Curcumin inhibits endotoxin-associated changes in rat genes. - GreenMedInfo Summary
Rapid transcriptional suppression of rat cytochrome P450 genes by endotoxin treatment and its inhibition by curcumin.
J Pharmacol Exp Ther. 2003 Dec;307(3):1205-12. Epub 2003 Oct 13. PMID: 14557382
Department of Pharmacology, Emory University, Atlanta, GA 30322, USA.

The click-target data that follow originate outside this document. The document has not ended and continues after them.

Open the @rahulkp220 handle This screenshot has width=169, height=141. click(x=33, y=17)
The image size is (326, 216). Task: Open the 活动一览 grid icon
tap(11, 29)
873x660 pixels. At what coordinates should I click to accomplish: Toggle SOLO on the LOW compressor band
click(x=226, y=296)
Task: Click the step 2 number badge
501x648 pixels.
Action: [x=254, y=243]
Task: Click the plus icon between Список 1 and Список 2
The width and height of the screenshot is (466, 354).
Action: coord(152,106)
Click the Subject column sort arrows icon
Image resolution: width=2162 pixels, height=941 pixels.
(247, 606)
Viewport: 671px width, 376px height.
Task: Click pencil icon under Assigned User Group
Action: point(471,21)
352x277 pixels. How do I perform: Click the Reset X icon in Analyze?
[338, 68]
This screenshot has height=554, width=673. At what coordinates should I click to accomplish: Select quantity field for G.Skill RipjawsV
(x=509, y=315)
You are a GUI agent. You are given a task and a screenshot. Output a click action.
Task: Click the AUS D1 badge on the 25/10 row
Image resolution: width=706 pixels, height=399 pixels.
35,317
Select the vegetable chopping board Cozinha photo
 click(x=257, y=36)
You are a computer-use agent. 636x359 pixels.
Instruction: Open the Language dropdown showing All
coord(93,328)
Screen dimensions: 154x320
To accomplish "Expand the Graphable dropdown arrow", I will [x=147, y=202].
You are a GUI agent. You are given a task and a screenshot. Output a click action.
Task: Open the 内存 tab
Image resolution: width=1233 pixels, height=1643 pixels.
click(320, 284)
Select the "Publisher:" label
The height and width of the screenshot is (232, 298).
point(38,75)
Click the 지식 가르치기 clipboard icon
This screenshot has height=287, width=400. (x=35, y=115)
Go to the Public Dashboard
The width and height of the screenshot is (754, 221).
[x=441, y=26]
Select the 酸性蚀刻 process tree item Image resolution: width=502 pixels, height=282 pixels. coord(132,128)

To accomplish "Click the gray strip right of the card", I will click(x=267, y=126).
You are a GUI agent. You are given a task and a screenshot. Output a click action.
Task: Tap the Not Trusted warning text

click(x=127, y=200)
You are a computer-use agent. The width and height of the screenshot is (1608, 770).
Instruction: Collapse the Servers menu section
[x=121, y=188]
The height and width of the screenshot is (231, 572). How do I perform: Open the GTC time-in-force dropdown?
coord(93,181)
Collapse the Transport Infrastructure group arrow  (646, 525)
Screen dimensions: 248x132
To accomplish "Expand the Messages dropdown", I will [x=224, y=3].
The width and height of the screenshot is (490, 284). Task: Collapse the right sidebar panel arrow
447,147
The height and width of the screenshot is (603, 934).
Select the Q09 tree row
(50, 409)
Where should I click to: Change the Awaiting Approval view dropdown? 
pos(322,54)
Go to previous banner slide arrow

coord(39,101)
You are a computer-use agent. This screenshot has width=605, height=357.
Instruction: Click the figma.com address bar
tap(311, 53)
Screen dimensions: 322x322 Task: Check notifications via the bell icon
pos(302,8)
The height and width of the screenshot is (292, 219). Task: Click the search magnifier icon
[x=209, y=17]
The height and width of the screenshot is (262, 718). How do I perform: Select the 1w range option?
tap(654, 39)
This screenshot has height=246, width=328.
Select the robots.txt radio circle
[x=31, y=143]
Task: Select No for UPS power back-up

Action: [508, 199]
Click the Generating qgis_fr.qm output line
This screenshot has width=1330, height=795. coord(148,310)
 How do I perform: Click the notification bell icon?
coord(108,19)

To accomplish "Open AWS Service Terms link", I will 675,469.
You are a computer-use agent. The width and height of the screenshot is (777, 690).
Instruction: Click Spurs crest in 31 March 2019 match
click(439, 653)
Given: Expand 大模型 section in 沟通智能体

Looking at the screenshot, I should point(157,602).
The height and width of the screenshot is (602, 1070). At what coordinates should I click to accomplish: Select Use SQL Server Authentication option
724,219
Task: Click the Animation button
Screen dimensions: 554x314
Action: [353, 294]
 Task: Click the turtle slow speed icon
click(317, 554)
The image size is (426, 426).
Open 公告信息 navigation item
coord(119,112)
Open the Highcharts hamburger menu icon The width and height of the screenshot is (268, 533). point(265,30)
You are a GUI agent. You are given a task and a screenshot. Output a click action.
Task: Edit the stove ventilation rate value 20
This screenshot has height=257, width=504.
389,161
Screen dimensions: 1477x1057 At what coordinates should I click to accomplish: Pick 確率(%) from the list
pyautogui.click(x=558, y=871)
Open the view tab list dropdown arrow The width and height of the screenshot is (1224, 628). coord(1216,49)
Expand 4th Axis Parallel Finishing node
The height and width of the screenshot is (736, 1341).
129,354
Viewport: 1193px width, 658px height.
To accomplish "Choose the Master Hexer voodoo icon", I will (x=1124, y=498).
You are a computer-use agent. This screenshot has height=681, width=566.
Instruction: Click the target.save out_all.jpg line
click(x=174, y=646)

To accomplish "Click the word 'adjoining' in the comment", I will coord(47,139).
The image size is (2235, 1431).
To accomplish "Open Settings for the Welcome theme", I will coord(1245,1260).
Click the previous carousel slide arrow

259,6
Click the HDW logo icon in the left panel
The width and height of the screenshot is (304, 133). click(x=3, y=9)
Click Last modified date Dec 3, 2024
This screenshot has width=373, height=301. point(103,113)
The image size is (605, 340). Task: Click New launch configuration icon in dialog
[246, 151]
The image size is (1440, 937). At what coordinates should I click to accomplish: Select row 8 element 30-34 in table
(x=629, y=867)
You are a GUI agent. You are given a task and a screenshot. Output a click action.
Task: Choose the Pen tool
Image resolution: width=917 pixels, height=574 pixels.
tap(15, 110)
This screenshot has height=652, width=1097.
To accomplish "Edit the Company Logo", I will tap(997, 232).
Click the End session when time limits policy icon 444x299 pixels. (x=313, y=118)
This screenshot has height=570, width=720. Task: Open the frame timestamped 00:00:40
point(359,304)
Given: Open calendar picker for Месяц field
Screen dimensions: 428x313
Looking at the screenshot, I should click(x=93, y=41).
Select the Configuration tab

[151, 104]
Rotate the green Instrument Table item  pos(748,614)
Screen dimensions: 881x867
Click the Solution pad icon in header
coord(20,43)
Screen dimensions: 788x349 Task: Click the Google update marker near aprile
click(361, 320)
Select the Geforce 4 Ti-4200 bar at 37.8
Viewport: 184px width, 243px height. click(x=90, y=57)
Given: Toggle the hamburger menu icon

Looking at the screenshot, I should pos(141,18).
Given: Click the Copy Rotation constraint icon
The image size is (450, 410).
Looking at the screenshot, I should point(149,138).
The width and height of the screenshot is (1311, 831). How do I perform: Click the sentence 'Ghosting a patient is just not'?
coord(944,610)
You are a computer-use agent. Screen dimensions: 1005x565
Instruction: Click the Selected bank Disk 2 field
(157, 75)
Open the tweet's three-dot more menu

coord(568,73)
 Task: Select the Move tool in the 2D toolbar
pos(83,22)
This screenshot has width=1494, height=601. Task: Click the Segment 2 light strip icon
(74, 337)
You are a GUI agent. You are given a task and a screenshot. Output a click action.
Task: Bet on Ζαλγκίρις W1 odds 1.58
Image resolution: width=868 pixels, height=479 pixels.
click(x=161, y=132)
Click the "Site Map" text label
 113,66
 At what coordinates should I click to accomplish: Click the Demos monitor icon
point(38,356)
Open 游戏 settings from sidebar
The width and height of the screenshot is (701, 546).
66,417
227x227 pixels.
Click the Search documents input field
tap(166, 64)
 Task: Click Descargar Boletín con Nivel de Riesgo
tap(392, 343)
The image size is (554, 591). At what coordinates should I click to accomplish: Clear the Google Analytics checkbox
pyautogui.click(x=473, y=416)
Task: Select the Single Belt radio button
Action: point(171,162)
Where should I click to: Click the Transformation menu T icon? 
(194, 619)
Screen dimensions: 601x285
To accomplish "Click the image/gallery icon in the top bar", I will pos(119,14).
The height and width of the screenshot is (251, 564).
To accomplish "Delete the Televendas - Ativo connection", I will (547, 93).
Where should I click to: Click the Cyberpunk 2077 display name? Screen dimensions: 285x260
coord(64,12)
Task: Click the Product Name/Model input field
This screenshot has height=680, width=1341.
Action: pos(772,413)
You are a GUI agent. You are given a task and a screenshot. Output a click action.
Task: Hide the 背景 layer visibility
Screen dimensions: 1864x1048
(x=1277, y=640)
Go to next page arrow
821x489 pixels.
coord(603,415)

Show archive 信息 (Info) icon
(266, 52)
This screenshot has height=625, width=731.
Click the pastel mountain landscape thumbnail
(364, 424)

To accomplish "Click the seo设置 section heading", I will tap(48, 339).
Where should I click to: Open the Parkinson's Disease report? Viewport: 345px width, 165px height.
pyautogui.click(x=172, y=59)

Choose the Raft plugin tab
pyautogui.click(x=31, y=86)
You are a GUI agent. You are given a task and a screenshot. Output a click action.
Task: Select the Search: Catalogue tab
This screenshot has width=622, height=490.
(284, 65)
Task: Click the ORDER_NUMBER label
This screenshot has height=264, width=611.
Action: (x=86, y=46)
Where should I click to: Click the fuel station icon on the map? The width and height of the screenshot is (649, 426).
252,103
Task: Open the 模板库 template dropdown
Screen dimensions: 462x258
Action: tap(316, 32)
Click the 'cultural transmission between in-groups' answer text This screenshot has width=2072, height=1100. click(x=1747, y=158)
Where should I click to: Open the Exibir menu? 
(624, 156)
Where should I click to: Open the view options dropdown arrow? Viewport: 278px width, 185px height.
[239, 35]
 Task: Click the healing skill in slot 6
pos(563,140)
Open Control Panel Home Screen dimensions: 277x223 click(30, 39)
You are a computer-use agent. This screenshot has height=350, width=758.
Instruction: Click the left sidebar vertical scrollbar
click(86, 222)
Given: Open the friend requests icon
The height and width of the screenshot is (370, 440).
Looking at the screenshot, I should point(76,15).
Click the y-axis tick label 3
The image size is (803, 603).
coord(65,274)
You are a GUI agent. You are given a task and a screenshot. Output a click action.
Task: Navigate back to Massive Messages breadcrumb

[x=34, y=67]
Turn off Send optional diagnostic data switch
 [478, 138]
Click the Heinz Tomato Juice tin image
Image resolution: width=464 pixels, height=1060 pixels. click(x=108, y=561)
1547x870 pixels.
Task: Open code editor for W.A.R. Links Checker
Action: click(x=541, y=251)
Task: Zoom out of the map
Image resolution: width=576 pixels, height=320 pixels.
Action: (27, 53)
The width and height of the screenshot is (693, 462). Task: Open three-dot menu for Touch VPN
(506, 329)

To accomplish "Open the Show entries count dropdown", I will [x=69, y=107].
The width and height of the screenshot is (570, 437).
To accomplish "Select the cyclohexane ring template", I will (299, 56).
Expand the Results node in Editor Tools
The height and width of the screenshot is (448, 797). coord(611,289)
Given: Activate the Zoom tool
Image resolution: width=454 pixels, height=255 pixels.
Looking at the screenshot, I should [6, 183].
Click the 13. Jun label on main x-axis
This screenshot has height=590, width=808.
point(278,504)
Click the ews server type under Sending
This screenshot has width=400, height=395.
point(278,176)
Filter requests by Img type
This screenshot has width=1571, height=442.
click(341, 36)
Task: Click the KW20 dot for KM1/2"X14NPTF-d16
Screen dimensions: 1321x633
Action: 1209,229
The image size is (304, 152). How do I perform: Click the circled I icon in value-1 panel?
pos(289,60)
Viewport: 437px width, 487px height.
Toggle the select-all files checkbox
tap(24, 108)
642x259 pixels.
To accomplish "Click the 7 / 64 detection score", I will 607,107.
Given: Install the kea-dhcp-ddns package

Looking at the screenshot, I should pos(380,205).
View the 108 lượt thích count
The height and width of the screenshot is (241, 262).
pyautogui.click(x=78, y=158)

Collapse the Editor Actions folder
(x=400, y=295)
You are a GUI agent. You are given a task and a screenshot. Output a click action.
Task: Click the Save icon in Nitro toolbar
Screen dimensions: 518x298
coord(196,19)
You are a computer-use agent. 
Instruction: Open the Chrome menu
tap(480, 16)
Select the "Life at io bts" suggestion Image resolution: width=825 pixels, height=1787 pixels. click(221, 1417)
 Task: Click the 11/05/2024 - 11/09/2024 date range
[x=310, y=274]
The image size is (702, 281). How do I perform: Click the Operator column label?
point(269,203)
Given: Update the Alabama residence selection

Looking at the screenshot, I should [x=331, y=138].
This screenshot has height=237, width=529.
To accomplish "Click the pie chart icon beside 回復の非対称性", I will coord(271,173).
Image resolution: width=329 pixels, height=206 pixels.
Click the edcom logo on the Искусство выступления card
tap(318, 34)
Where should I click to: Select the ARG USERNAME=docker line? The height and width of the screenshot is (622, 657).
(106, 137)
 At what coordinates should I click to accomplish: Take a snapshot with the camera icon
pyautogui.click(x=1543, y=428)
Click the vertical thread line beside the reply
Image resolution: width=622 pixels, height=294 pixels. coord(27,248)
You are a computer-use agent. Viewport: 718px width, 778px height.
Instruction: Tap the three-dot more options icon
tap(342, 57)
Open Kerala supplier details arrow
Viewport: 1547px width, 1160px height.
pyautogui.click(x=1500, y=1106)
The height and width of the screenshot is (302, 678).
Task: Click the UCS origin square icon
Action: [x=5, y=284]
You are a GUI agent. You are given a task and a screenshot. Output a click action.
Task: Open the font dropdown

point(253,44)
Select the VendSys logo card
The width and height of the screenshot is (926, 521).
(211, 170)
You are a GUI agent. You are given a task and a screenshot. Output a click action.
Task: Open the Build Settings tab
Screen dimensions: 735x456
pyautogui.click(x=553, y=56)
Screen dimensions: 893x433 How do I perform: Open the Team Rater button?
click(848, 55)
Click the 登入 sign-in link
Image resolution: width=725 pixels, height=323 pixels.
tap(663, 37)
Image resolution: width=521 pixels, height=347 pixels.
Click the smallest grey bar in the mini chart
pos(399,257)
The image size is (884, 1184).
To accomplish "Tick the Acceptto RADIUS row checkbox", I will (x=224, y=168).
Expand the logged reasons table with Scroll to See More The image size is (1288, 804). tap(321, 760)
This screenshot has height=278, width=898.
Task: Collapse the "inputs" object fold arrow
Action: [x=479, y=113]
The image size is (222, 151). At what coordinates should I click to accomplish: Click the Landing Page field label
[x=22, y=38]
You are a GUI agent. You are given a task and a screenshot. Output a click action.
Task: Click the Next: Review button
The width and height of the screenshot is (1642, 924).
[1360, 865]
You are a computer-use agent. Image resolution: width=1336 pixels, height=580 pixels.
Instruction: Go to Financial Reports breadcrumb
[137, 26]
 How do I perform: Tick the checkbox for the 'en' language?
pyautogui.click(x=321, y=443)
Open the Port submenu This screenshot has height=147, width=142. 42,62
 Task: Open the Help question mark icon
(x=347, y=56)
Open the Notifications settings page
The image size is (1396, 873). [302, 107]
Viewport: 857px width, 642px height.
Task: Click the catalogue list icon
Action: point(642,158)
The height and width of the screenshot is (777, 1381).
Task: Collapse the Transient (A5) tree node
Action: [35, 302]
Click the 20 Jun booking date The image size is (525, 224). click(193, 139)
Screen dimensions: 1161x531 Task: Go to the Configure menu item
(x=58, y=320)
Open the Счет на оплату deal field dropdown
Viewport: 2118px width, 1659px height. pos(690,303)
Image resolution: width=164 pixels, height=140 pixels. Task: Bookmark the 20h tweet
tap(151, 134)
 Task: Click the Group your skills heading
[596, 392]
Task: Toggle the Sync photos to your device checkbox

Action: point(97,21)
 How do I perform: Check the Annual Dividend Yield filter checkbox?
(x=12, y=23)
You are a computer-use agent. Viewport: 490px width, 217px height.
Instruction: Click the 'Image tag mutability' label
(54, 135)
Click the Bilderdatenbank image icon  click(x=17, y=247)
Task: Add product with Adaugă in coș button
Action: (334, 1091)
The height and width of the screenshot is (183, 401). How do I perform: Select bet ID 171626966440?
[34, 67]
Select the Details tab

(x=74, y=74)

Down-regulation of constitutive hepatic cytochrome P450 (P450) mRNAs by bacterial endotoxin (lipopolysaccharide, LPS) or other inflammatory stimuli has been documented extensively, but the contribution of transcriptional suppression to this effect is poorly understood. Here, we demonstrate that the rates of transcription of the CYP2C11, CYP3A2, and CYP2E1 genes are reduced to 20, 30, and 10% of control levels, respectively, in rat liver within 1 to 2 h of injection of LPS (1 mg/kg). The magnitude and rapidity of these effects indicate that transcriptional suppression is a primary reason for the decline in P450 mRNAs. Injection of curcumin significantly inhibited the rapid transcriptional suppression of CYP2E1, and blocked that of CYP3A2. These effects seemed to be independent of inhibition of nuclear factor-kappaB (NF-kappaB) activation by curcumin, because induction of known NF-kappaB-regulated genes was not attenuated. One hour after LPS injection, the DNA-binding activities of hepatocyte nuclear factor (HNF)1alpha, HNF3beta, and HNF4alpha were reduced to 73, 72, and 53%, respectively, of control values. The nuclear abundances of Sp1, liver-enriched transcriptional inhibitory protein (LIP), HNF1alpha, and HNF3beta were unchanged, whereas the abundance of HNF4alpha was reduced to 87% of control levels. We conclude that changes in Sp1 or LIP do not contribute significantly to the early suppression of P450 transcription in the acute phase rat liver. Although changes in DNA-binding activities of HNF1alpha, HNF3beta, and HNF4alpha are too small individually to explain the observed changes in P450 transcription, the role of each factor in concert with other factors remains to be determined.